Tension, Transparency, and Temptation: It’s useful to have some sort of mechanic to keep track of and ratchet up the suspense. Examples include the Humanity/Taint/Corruption tracks in a number of horror games, which generally apply to individual characters; or the countdown clocks in Apocalypse World (lumpley games 2010). It’s most effective if the players see their fate coming incrementally closer, and if they have an incentive to court danger.  Roanoke uses the Doom pool, which allows players to gain a maximum success on a die roll at the cost of adding one Doom point to the pool that will determine the endgame phase of the campaign: Heroic Escape, Tragic Escape, Heroic Death, or Terrible Death.

Threats: Successful threats may vary from person to person. If you’re not familiar with the “passions” as used in Unknown Armies (Atlas Games, any edition), you should go take a look, I think they provide a good model. Basically, every character’s personality in UA is defined by three passions: a rage passion (what will unfailingly get under their skin); a noble passion (even a monster may love animals); and a fear passion, which is codified into five categories (violence, helplessness, isolation, the Unnatural, and the Self.) Reading about the types of fears can help a GM think of more varied threats, and identify ones more likely to get a response from the characters and players at the table. In Roanoke, each player has to pick a fear as one of their character’s traits, so they’re directly telling the GM how to draw them in.

Misinformation: A lot of the mood and tension rely on the characters’ imperfect understanding of what is going on.

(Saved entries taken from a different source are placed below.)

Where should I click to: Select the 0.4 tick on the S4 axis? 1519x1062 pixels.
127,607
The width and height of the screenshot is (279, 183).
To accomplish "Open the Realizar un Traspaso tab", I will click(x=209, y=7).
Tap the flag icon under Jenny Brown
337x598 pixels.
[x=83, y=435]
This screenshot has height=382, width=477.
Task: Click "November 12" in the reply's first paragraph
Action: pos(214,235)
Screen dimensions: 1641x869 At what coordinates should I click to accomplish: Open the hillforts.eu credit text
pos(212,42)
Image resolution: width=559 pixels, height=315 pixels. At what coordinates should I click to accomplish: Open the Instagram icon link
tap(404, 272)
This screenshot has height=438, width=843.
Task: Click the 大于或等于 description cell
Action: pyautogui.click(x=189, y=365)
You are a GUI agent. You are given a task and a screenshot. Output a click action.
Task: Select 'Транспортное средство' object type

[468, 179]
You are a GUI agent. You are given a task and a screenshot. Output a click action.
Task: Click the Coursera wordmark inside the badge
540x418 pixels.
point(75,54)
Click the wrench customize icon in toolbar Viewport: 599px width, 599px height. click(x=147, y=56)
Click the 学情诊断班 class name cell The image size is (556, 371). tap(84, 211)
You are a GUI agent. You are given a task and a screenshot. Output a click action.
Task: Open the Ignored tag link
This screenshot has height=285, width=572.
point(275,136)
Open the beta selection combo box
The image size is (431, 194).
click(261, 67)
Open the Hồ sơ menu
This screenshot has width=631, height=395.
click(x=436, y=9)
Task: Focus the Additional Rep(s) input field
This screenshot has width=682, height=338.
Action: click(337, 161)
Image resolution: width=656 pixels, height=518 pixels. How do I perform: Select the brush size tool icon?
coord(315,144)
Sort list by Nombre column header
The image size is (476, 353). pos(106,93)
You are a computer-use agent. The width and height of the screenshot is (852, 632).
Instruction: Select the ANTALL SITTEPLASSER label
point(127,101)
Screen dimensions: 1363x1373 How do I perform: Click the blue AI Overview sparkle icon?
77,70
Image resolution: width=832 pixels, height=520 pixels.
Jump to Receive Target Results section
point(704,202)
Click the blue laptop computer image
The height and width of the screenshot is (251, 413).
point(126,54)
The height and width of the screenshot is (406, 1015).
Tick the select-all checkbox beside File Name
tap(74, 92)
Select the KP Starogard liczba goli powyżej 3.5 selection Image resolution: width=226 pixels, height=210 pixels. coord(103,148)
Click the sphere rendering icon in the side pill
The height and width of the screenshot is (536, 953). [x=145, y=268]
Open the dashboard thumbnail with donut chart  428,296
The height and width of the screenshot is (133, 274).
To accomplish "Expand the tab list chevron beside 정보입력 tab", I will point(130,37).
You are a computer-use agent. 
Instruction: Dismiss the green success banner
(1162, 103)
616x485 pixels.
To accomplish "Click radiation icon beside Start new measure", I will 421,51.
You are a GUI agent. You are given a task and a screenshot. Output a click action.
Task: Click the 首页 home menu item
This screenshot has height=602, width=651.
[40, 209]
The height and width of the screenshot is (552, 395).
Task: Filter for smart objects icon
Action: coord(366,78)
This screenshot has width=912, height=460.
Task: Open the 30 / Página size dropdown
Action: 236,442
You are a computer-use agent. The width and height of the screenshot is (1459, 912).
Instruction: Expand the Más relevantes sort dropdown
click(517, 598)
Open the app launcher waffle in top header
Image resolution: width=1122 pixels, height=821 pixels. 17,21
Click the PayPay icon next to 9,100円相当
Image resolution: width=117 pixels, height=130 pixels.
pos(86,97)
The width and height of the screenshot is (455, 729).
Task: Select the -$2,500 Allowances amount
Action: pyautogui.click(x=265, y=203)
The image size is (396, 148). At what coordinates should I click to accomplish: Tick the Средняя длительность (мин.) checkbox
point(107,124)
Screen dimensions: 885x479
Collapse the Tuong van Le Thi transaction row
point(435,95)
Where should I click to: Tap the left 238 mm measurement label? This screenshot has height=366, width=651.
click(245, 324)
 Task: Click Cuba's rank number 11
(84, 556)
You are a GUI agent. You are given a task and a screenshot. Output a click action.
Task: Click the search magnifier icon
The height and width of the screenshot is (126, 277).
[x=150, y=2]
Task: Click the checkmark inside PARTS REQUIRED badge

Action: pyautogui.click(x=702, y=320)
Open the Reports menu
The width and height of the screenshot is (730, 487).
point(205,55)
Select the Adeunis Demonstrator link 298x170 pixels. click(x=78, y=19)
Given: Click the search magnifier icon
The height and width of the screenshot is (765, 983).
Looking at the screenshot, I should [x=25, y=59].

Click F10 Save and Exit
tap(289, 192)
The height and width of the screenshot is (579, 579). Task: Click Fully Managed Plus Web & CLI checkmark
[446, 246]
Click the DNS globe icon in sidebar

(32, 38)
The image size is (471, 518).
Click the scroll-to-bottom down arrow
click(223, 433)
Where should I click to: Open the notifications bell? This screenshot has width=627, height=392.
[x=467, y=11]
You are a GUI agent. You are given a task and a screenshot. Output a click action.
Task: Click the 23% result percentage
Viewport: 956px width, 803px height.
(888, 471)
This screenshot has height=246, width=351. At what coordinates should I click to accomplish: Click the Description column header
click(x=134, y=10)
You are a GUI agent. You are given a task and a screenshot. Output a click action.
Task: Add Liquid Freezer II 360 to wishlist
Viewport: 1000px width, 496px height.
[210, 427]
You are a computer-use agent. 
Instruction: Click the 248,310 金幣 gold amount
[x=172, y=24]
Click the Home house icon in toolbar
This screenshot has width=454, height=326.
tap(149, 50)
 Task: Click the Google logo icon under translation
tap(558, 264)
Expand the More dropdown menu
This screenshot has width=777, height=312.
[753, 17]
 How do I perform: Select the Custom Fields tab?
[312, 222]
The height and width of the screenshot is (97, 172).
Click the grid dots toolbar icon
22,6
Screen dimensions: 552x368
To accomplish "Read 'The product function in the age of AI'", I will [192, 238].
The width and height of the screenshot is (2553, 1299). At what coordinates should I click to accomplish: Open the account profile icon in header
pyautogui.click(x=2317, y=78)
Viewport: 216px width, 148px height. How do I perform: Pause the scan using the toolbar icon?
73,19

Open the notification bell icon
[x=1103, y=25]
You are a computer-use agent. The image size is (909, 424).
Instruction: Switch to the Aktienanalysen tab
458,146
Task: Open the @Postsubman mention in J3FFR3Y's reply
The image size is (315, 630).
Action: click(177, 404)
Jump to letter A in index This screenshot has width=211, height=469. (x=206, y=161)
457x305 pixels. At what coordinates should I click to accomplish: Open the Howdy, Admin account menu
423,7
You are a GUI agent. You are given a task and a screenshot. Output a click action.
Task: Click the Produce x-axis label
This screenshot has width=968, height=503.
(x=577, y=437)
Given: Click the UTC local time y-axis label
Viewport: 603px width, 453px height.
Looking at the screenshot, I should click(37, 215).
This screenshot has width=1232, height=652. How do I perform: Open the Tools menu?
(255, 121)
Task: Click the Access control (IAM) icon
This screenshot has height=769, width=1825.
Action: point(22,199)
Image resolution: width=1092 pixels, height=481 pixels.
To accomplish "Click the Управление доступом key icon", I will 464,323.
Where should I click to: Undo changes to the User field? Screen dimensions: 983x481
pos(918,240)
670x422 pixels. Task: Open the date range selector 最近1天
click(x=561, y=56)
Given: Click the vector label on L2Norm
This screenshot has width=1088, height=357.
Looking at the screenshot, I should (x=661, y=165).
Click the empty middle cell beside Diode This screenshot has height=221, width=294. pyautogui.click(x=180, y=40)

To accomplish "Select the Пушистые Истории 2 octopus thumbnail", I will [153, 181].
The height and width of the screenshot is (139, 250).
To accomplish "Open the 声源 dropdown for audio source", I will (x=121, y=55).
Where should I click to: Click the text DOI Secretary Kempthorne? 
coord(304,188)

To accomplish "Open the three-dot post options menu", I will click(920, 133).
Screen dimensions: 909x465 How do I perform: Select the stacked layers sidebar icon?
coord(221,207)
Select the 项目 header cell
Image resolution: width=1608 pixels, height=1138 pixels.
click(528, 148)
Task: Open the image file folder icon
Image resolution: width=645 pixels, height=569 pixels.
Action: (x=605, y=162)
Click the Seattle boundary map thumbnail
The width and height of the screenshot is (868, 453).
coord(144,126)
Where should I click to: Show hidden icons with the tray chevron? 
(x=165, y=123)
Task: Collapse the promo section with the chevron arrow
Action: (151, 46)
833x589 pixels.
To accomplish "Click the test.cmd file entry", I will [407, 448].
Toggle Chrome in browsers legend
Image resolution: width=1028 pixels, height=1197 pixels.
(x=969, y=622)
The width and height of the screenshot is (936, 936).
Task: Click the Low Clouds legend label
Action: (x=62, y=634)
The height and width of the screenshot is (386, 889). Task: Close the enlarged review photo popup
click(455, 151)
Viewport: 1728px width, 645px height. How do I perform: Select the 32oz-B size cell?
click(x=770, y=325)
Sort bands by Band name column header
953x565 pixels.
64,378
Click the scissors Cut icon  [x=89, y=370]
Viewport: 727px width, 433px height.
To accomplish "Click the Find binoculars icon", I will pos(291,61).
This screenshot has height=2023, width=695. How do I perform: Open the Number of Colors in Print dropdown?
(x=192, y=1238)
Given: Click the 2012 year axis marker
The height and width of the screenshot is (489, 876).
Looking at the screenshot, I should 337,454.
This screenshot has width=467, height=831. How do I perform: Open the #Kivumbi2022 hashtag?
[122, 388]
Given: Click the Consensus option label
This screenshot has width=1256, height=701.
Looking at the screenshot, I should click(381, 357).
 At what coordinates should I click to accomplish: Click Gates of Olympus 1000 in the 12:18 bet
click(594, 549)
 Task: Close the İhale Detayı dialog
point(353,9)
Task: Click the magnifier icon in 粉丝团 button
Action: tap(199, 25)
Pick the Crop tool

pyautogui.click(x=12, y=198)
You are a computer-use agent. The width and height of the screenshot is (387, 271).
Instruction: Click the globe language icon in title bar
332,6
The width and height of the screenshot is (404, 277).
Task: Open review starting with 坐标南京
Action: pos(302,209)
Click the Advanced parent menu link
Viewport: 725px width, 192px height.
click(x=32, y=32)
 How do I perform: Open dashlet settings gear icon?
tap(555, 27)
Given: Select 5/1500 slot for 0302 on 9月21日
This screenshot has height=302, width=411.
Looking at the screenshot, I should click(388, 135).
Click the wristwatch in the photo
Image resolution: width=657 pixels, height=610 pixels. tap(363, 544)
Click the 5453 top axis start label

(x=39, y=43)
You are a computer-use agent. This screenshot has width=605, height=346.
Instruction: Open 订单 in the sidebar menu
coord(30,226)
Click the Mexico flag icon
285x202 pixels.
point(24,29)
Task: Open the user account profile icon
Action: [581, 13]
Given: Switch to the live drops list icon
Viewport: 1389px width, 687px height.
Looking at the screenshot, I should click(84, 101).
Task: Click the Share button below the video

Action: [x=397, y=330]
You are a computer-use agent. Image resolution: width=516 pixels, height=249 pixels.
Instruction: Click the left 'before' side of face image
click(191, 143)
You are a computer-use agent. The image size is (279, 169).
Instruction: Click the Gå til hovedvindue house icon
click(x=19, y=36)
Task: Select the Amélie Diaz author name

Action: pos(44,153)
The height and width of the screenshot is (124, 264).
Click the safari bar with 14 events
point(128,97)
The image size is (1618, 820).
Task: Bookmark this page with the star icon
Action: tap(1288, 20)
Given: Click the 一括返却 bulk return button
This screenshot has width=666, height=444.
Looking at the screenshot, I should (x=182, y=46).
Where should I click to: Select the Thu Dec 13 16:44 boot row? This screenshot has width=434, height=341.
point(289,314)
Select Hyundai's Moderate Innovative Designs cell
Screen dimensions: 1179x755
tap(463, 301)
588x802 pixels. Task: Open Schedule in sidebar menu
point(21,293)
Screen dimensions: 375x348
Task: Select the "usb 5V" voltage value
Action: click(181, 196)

In our Roanoke game, the GM used the Bag o’ Rumours: he wrote little snippets of rumours and had us draw them in secret at the beginning of a game session, as something only that player’s character would know. Some were true, some were false, but most were a little bit of each. They worked very well to sow doubt, provide foreshadowing, and serve as bargaining chips (“I know a secret!”)

Clickable relationship map, Roanoke
Clickable relationship map, Roanoke

Tangled Relationships: A lot of the player buy-in, the spread of uncertainty, and the ratcheting up of suspense comes from or is greatly enhanced by a web of relationships — positive and negative — between the cast of characters. Even if the game is planned as a one-off, I recommend taking the time to establish some allies and antagonists among player characters as well as with primary NPCs.

Boundaries: Because horror gaming relies so much on (A) playing with our darkest fears and (B) shared mood, it’s prudent to have some way of controlling content so that the players will have fun even as the characters are being put through the wringer. In Roanoke we used what we called a Veto card (that was before we had heard the expression “X Card“). Each player got a card they could flash when they felt someone was bringing in elements inappropriate to the setting or the group. It didn’t matter whether it was for mood, story, or personal reasons, it was non-negotiable (although it was okay to ask questions to clarify the scope of the veto.)